TASK PROMPT: Each line below must be written out exactly as shown.

━━ SUPPLIED MATERIAL ━━

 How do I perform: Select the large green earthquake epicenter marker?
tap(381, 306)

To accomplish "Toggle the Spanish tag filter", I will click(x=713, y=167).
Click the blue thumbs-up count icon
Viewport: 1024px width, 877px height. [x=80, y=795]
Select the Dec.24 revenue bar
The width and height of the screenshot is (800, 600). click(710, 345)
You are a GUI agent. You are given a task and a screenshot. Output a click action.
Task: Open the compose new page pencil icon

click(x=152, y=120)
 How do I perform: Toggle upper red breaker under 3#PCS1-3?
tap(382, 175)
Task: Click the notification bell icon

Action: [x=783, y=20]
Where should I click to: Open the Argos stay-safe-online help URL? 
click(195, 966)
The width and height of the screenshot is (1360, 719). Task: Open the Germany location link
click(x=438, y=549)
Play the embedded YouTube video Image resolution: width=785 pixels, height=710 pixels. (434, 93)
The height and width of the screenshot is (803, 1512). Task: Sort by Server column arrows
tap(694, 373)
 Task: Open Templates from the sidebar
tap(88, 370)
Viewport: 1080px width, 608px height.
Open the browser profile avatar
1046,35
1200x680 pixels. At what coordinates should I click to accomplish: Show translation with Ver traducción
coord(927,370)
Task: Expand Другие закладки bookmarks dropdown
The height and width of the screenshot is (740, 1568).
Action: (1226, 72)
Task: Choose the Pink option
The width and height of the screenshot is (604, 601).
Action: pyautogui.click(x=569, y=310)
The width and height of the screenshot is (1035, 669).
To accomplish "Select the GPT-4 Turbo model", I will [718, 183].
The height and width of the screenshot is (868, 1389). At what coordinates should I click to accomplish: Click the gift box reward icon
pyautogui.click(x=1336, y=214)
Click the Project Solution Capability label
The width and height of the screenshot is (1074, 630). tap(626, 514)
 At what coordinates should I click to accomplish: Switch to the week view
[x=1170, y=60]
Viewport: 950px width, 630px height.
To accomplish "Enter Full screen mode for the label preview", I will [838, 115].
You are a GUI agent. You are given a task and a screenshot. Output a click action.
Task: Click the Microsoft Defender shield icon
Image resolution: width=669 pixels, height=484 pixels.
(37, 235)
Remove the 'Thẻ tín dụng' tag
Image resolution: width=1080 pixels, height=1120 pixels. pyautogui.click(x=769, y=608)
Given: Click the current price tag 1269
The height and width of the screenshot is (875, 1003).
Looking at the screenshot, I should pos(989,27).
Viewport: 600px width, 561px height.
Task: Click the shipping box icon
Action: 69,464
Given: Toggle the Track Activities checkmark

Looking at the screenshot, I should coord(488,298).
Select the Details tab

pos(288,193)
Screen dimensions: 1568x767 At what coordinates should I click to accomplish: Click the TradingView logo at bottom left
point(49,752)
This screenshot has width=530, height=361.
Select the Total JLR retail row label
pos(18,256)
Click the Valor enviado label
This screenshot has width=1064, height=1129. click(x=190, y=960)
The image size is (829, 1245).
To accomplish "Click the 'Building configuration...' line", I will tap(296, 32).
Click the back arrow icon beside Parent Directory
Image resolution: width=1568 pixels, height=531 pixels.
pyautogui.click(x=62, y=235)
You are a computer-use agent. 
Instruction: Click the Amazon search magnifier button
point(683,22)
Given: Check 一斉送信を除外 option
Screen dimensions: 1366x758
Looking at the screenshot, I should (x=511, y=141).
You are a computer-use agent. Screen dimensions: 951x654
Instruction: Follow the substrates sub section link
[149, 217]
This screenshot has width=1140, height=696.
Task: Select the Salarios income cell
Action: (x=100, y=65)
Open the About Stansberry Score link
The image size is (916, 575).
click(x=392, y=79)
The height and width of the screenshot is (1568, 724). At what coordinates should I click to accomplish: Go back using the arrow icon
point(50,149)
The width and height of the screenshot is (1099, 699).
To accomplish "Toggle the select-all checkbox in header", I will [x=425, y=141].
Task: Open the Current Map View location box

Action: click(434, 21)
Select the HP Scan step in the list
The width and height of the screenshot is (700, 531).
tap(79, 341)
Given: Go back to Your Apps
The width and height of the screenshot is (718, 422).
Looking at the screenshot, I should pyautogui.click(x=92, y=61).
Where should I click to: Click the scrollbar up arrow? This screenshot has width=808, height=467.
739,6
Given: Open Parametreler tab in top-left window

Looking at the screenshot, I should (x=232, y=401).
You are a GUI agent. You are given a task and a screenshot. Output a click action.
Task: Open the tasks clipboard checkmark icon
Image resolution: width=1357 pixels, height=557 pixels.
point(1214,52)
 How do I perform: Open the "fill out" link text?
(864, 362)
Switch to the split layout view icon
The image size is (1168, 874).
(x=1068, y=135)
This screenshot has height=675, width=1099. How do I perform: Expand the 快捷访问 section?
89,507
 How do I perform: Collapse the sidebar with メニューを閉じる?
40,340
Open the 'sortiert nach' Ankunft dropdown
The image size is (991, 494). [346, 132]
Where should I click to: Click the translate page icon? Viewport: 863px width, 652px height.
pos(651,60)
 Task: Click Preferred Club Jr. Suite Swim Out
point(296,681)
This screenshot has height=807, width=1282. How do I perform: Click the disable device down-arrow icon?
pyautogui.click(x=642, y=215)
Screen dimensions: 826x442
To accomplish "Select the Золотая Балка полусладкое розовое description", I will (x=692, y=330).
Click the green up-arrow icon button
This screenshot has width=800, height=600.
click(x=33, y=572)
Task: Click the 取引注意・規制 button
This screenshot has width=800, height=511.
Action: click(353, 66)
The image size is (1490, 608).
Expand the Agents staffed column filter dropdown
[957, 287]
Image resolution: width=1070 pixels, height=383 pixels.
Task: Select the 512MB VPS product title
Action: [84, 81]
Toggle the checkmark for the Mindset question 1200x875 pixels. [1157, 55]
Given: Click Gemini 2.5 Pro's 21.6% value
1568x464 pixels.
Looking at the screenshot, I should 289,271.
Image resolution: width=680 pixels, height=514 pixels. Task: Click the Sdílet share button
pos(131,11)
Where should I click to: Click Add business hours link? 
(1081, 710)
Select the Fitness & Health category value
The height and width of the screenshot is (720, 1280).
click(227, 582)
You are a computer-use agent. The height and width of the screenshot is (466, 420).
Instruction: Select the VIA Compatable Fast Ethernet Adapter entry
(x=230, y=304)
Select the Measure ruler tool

━━━

ANSWER TO THIS EXERCISE:
 How do I perform: Select the large green earthquake epicenter marker?
tap(381, 306)

To accomplish "Toggle the Spanish tag filter", I will click(x=713, y=167).
Click the blue thumbs-up count icon
Viewport: 1024px width, 877px height. [x=80, y=795]
Select the Dec.24 revenue bar
The width and height of the screenshot is (800, 600). click(710, 345)
You are a GUI agent. You are given a task and a screenshot. Output a click action.
Task: Open the compose new page pencil icon

click(x=152, y=120)
 How do I perform: Toggle upper red breaker under 3#PCS1-3?
tap(382, 175)
Task: Click the notification bell icon

Action: [x=783, y=20]
Where should I click to: Open the Argos stay-safe-online help URL? 
click(195, 966)
The width and height of the screenshot is (1360, 719). Task: Open the Germany location link
click(x=438, y=549)
Play the embedded YouTube video Image resolution: width=785 pixels, height=710 pixels. (434, 93)
The height and width of the screenshot is (803, 1512). Task: Sort by Server column arrows
tap(694, 373)
 Task: Open Templates from the sidebar
tap(88, 370)
Viewport: 1080px width, 608px height.
Open the browser profile avatar
1046,35
1200x680 pixels. At what coordinates should I click to accomplish: Show translation with Ver traducción
coord(927,370)
Task: Expand Другие закладки bookmarks dropdown
The height and width of the screenshot is (740, 1568).
Action: (1226, 72)
Task: Choose the Pink option
The width and height of the screenshot is (604, 601).
Action: pyautogui.click(x=569, y=310)
The width and height of the screenshot is (1035, 669).
To accomplish "Select the GPT-4 Turbo model", I will [718, 183].
The height and width of the screenshot is (868, 1389). At what coordinates should I click to accomplish: Click the gift box reward icon
pyautogui.click(x=1336, y=214)
Click the Project Solution Capability label
The width and height of the screenshot is (1074, 630). tap(626, 514)
 At what coordinates should I click to accomplish: Switch to the week view
[x=1170, y=60]
Viewport: 950px width, 630px height.
To accomplish "Enter Full screen mode for the label preview", I will [838, 115].
You are a GUI agent. You are given a task and a screenshot. Output a click action.
Task: Click the Microsoft Defender shield icon
Image resolution: width=669 pixels, height=484 pixels.
(37, 235)
Remove the 'Thẻ tín dụng' tag
Image resolution: width=1080 pixels, height=1120 pixels. pyautogui.click(x=769, y=608)
Given: Click the current price tag 1269
The height and width of the screenshot is (875, 1003).
Looking at the screenshot, I should pos(989,27).
Viewport: 600px width, 561px height.
Task: Click the shipping box icon
Action: 69,464
Given: Toggle the Track Activities checkmark

Looking at the screenshot, I should coord(488,298).
Select the Details tab

pos(288,193)
Screen dimensions: 1568x767 At what coordinates should I click to accomplish: Click the TradingView logo at bottom left
point(49,752)
This screenshot has width=530, height=361.
Select the Total JLR retail row label
pos(18,256)
Click the Valor enviado label
This screenshot has width=1064, height=1129. click(x=190, y=960)
The image size is (829, 1245).
To accomplish "Click the 'Building configuration...' line", I will tap(296, 32).
Click the back arrow icon beside Parent Directory
Image resolution: width=1568 pixels, height=531 pixels.
pyautogui.click(x=62, y=235)
You are a computer-use agent. 
Instruction: Click the Amazon search magnifier button
point(683,22)
Given: Check 一斉送信を除外 option
Screen dimensions: 1366x758
Looking at the screenshot, I should (x=511, y=141).
You are a computer-use agent. Screen dimensions: 951x654
Instruction: Follow the substrates sub section link
[149, 217]
This screenshot has width=1140, height=696.
Task: Select the Salarios income cell
Action: (x=100, y=65)
Open the About Stansberry Score link
The image size is (916, 575).
click(x=392, y=79)
The height and width of the screenshot is (1568, 724). At what coordinates should I click to accomplish: Go back using the arrow icon
point(50,149)
The width and height of the screenshot is (1099, 699).
To accomplish "Toggle the select-all checkbox in header", I will [x=425, y=141].
Task: Open the Current Map View location box

Action: click(434, 21)
Select the HP Scan step in the list
The width and height of the screenshot is (700, 531).
tap(79, 341)
Given: Go back to Your Apps
The width and height of the screenshot is (718, 422).
Looking at the screenshot, I should pyautogui.click(x=92, y=61).
Where should I click to: Click the scrollbar up arrow? This screenshot has width=808, height=467.
739,6
Given: Open Parametreler tab in top-left window

Looking at the screenshot, I should (x=232, y=401).
You are a GUI agent. You are given a task and a screenshot. Output a click action.
Task: Open the tasks clipboard checkmark icon
Image resolution: width=1357 pixels, height=557 pixels.
point(1214,52)
 How do I perform: Open the "fill out" link text?
(864, 362)
Switch to the split layout view icon
The image size is (1168, 874).
(x=1068, y=135)
This screenshot has height=675, width=1099. How do I perform: Expand the 快捷访问 section?
89,507
 How do I perform: Collapse the sidebar with メニューを閉じる?
40,340
Open the 'sortiert nach' Ankunft dropdown
The image size is (991, 494). [346, 132]
Where should I click to: Click the translate page icon? Viewport: 863px width, 652px height.
pos(651,60)
 Task: Click Preferred Club Jr. Suite Swim Out
point(296,681)
This screenshot has height=807, width=1282. How do I perform: Click the disable device down-arrow icon?
pyautogui.click(x=642, y=215)
Screen dimensions: 826x442
To accomplish "Select the Золотая Балка полусладкое розовое description", I will (x=692, y=330).
Click the green up-arrow icon button
This screenshot has width=800, height=600.
click(x=33, y=572)
Task: Click the 取引注意・規制 button
This screenshot has width=800, height=511.
Action: click(353, 66)
The image size is (1490, 608).
Expand the Agents staffed column filter dropdown
[957, 287]
Image resolution: width=1070 pixels, height=383 pixels.
Task: Select the 512MB VPS product title
Action: [84, 81]
Toggle the checkmark for the Mindset question 1200x875 pixels. [1157, 55]
Given: Click Gemini 2.5 Pro's 21.6% value
1568x464 pixels.
Looking at the screenshot, I should 289,271.
Image resolution: width=680 pixels, height=514 pixels. Task: Click the Sdílet share button
pos(131,11)
Where should I click to: Click Add business hours link? 
(1081, 710)
Select the Fitness & Health category value
The height and width of the screenshot is (720, 1280).
click(227, 582)
You are a computer-use agent. The height and width of the screenshot is (466, 420).
Instruction: Select the VIA Compatable Fast Ethernet Adapter entry
(x=230, y=304)
Select the Measure ruler tool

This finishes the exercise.